WAGON WHEELS (aka: FIGHTING CARAVANS)
(director: Charles Barton; screenwriters: based on a Zane Grey story/Jack Cunningham/Charles Logan; cinematographer: William Mellor; editor: Carl A.Buss; music: John Leipold; cast: Randolph Scott (Clint Belmet), Gail Patrick (Nancy Wellington), Billie Lee (Sonny Wellington), Raymond Hatton (Jim Burch), Olin Howland (Bill O’Leary), Jan Duggan (Abby Masters), Leila Bennett (Hetty Masters),Monte Blue (Kenneth Murdock); Runtime: 56; MPAA Rating: NR; producer: Harold Hurley; Lions Gate Home Entertainment; 1934)
Reviewed by Dennis SchwartzSuperior B-Western. Director Charles Barton (“Abbott and Costello Meet Frankenstein”/”Dance With Me, Henry”/”The Shaggy Dog”) keeps the Zane Grey story pioneer spirit alive and friendly. It’s a remake of the successful 1931 Fighting Caravans that starred Gary Cooper (with Wagon Wheels liberally using stock footage from the original and altering the original in many ways, including with a romance).The crisp screenplay is by Jack Cunningham and Charles Logan. It was shot on location in the Sierra Nevada Mountains of California.
In the 1840s, a wagon train leaves from Independence, Missouri, for Powder River, Oregon, with the lure that the hearty settlers are granted free land by the government. The wagon train is led by the no-nonsense chief scout Clint Belmet (Randolph Scott) and the old geezer scouts Bill O’Meary (Olin Howland) and Jim Burch (Raymond Hatton), who reared him. Joining them are the beautiful widow Nancy Wellington (Gail Patrick) and her outgoing 4-year-old son Sonny (Billie Lee), whom Nancy snatched from her wealthy in-laws after they took custody of Sonny when his father died. Nancy goes despite Clint being opposed (but fear not, by the end of the ride they’re planning on getting hitched!). The other central figures who join the wagon train are the sister spinsters just off their dad’s farm in Indiana–the bookish Abby and the hard-working Hettie Masters (Jan Duggan & Leila Bennett)–and the film’s heavy Murdock (Monte Blue). He’s an evil fur trader who is a half-breed who hates whitey and doesn’t want the Oregon Territory settled, which he believes will ruin his profitable fur trading enterprise.

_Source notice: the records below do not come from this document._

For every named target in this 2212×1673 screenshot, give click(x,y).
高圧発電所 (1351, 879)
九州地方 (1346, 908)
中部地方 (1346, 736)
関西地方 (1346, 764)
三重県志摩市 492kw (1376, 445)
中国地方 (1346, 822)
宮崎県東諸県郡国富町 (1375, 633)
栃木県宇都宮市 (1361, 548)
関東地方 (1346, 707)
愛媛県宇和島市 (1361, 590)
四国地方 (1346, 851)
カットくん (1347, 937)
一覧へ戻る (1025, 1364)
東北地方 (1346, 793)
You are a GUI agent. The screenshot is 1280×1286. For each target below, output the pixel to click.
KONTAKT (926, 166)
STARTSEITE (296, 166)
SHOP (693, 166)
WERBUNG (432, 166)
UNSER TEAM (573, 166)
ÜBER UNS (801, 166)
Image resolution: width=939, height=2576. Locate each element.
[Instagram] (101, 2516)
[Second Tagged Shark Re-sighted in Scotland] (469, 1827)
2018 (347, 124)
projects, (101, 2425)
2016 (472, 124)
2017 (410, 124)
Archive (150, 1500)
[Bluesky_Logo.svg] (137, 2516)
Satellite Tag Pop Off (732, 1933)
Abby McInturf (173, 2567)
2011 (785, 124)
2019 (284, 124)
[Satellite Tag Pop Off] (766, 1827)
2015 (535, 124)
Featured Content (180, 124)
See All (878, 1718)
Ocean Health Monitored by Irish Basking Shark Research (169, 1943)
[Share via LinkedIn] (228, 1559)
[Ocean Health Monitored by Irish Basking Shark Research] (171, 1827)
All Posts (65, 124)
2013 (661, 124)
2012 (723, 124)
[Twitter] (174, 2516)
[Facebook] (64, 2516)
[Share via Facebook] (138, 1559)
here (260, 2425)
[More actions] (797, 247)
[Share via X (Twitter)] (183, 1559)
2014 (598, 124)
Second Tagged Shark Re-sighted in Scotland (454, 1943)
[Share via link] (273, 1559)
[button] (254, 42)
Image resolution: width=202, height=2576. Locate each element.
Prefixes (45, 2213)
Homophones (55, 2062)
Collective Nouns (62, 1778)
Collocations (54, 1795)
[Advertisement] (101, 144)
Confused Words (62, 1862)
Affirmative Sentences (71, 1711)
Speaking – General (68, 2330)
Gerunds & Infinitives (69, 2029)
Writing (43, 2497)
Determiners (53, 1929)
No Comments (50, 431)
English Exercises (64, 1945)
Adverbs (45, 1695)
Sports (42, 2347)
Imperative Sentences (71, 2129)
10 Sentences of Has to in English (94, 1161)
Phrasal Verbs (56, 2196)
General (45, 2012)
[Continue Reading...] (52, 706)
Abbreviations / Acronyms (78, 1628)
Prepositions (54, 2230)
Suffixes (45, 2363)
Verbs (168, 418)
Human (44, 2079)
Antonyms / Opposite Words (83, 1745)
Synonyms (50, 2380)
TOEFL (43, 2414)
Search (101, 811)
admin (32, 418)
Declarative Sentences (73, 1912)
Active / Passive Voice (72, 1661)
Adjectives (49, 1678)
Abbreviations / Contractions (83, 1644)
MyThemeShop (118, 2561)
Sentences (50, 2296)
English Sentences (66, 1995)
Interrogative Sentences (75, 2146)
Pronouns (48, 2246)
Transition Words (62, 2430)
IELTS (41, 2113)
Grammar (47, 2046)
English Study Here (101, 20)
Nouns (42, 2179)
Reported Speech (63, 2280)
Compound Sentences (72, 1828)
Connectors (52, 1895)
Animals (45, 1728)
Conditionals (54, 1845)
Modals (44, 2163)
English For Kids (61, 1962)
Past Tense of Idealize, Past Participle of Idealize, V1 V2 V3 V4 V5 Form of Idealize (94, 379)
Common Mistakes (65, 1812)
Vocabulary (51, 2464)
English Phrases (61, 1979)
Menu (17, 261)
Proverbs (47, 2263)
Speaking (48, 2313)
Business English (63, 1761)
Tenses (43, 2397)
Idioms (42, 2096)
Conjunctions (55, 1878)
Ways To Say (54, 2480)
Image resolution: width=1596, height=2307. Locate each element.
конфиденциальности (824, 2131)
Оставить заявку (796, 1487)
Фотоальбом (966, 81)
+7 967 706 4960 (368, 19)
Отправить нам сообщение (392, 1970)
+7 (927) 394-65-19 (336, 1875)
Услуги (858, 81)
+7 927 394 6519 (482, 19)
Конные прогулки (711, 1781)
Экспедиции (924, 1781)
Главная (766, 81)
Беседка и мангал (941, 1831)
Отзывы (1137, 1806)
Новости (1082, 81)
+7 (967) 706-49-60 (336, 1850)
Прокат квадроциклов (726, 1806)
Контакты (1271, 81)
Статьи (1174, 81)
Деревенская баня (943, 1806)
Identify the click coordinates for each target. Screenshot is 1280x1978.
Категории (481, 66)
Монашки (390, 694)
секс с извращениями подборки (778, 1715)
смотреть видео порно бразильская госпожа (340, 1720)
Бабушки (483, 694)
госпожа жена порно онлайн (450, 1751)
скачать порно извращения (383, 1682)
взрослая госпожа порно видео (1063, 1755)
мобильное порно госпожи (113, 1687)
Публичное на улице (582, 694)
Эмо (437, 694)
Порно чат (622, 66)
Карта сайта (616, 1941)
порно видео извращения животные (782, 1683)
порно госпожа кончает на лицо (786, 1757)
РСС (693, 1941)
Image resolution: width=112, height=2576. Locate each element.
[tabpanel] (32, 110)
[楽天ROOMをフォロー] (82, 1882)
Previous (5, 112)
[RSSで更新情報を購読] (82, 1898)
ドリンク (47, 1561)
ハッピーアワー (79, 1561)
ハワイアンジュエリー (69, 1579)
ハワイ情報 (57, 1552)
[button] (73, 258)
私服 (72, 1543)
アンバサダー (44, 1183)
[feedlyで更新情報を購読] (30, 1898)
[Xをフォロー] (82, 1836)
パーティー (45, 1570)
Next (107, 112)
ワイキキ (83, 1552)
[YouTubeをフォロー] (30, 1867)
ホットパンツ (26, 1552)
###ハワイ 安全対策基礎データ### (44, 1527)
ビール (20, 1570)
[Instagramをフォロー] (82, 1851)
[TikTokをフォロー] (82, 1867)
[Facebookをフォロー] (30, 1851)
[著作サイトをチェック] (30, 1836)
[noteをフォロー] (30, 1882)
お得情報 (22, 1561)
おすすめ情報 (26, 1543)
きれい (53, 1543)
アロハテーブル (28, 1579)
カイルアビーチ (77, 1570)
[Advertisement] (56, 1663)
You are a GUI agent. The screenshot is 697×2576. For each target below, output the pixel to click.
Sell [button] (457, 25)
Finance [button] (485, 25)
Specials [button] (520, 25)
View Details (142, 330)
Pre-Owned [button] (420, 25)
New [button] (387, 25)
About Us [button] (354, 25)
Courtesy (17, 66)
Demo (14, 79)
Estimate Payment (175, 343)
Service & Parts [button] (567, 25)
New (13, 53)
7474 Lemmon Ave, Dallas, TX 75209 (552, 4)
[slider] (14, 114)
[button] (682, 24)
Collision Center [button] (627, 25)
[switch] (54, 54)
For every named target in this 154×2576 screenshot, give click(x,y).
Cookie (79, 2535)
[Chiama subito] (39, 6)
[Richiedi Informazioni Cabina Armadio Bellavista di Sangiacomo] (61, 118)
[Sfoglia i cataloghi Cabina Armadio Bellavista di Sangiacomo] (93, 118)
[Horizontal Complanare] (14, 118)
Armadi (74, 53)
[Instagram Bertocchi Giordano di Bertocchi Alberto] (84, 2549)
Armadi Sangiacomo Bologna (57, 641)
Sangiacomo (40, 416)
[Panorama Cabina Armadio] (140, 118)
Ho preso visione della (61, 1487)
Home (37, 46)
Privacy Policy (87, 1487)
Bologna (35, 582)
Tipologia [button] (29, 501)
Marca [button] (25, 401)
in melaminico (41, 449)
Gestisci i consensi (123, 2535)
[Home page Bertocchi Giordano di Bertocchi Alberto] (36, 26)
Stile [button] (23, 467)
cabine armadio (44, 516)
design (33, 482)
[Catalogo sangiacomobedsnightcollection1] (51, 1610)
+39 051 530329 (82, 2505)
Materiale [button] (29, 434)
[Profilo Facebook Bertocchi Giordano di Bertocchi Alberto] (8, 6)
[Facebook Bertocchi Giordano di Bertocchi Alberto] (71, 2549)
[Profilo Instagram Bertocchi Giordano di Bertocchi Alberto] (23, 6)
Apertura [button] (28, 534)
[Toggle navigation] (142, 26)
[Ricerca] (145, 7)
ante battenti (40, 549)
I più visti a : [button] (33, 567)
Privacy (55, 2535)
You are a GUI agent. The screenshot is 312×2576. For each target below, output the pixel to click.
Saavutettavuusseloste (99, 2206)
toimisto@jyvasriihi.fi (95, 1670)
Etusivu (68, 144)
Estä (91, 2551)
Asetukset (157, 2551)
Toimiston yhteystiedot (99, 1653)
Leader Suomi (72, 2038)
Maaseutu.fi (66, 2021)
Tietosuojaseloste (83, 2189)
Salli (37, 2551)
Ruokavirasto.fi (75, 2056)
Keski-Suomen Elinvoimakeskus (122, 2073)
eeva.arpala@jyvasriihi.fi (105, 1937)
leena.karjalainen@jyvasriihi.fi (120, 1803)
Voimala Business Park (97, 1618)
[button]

Murdock is willing to do anything to prevent the settlers from reaching Oregon, and arranges for the Indians to attack the caravan on the plains. But when that’s stymied, after several settlers lose their lives before Murdock can get the scared settlers to turn back, the treacherous fur trader arranges for an ambush by Indians as the caravan crosses the river into Oregon after spending some time ducking the rain at the Beaver Parks Trading Post. The drunken settlers quickly get sobered up by Clint and fight for their lives to stave off the attack.
There are several lively “campfire” songs, including Duggan performing “Snowy Daisies” and the title track “Wagon Wheels” sung in a group singalong.